Following the fire, the London Fire Brigade fire investigators noted a series of serious safety concerns at the care home. The fire risk assessment for the care home was overdue for a review and was outdated for the current premises set-up. The fire risk assessment failings included; not adequately reflecting the premises, not adequately reflecting the no smoking policy in place and not considering the risk posed by individual smokers.
The Court later heard how the fire alarm, though found to be functioning, was old and had not operated when the fire first broke out, and that the fire door closest to her room was not closing properly. Alongside this, a modified lighter was recovered from Mrs McDonald’s room. She was also found to have been prescribed emollient cream, which contained 50% flammable ingredients.

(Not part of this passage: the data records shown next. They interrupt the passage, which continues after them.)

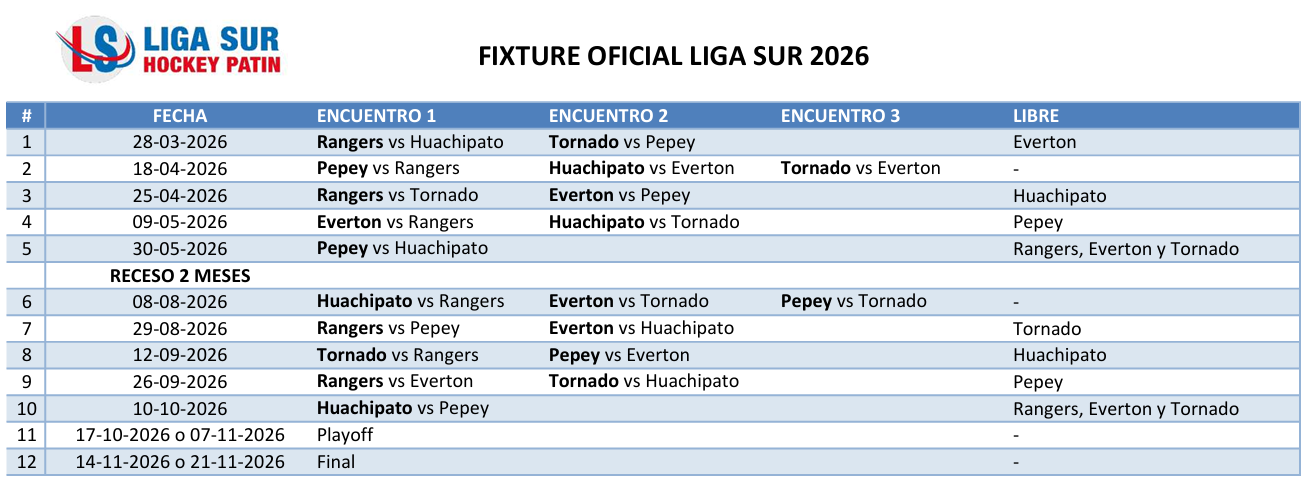
Task: Click the ENCUENTRO 3 column header
Action: click(x=840, y=115)
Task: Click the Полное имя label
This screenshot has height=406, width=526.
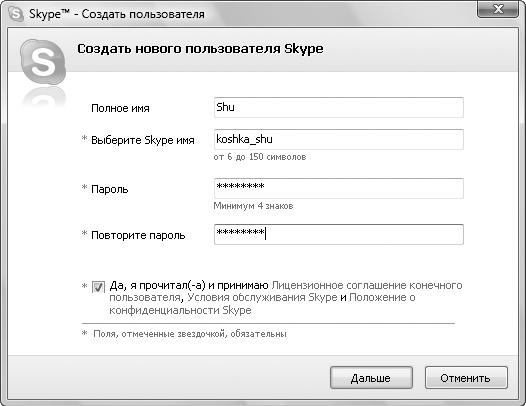Action: click(120, 108)
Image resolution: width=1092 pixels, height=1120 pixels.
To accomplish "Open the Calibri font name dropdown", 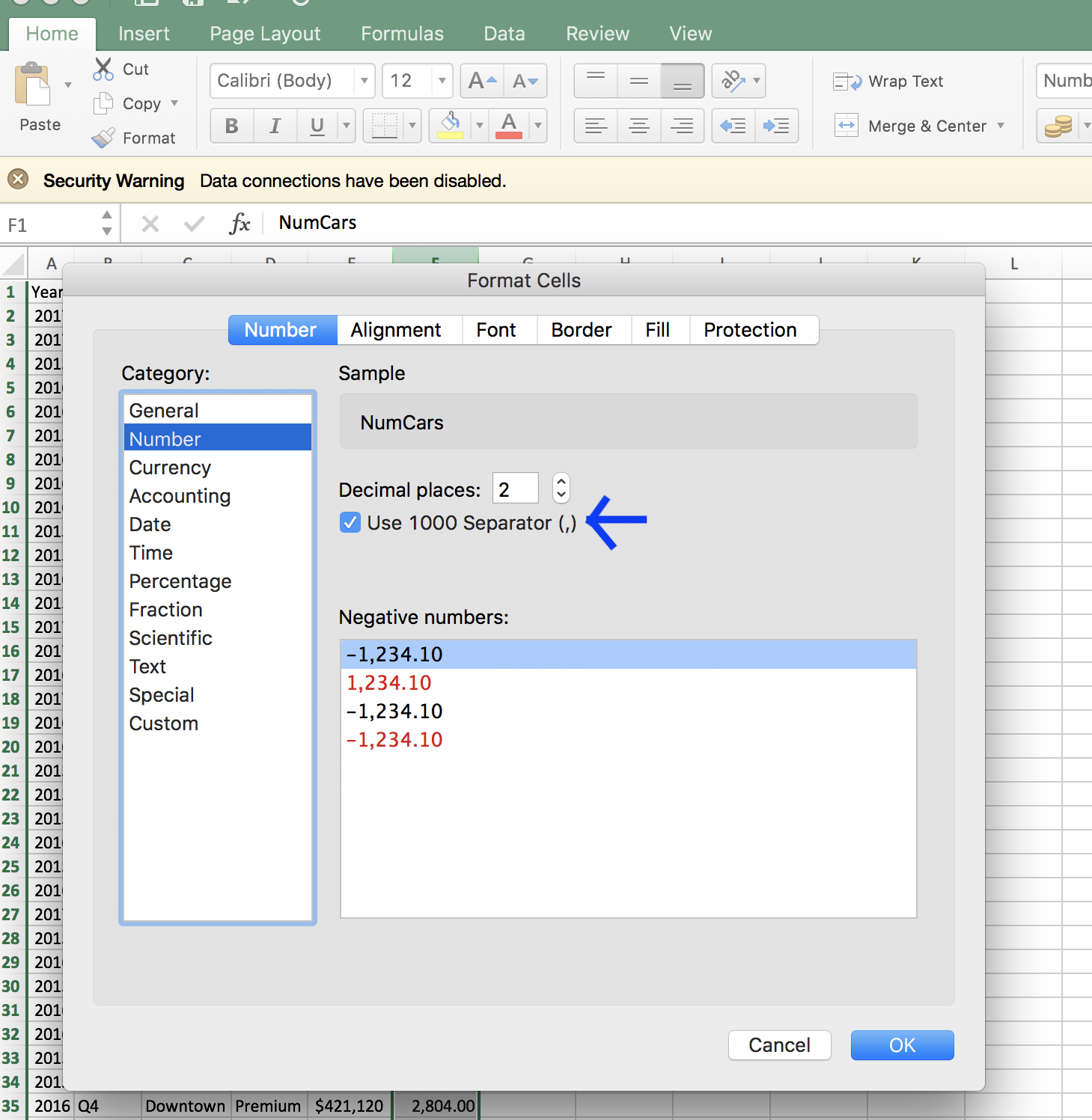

Further to this, Mrs McDonald should have been identified as a person at risk since it had been disclosed that she had suffered a stroke in previous years and had severe cognitive impairment as a result, as well as this she was highlighted as being at risk of being disorientated.
London Fire Brigade’s Assistant Commissioner for Fire Safety, Dan Daly said, “The fire risk assessment did not adequately reflect the fact that Mrs McDonald was at serious risk in the event of a fire. She was a resident who smoked and had severe cognitive impairment. Not only did she have lighters, but she also had flammable ointments applied to the skin. These were serious breaches of fire safety and measures to safeguard the wellbeing of this resident could have been put in place easily and quickly and at little cost.”
These tragic events highlight the need for suitable, up to date fire risk assessments and personal emergency evacuation plans. Ensuring that these are kept up to date, not only for the premises but for all relevant persons, would help to highlight individuals at increased risk and ensure mitigation of risks where possible, alongside clear plans for staff to act on in the event of a fire.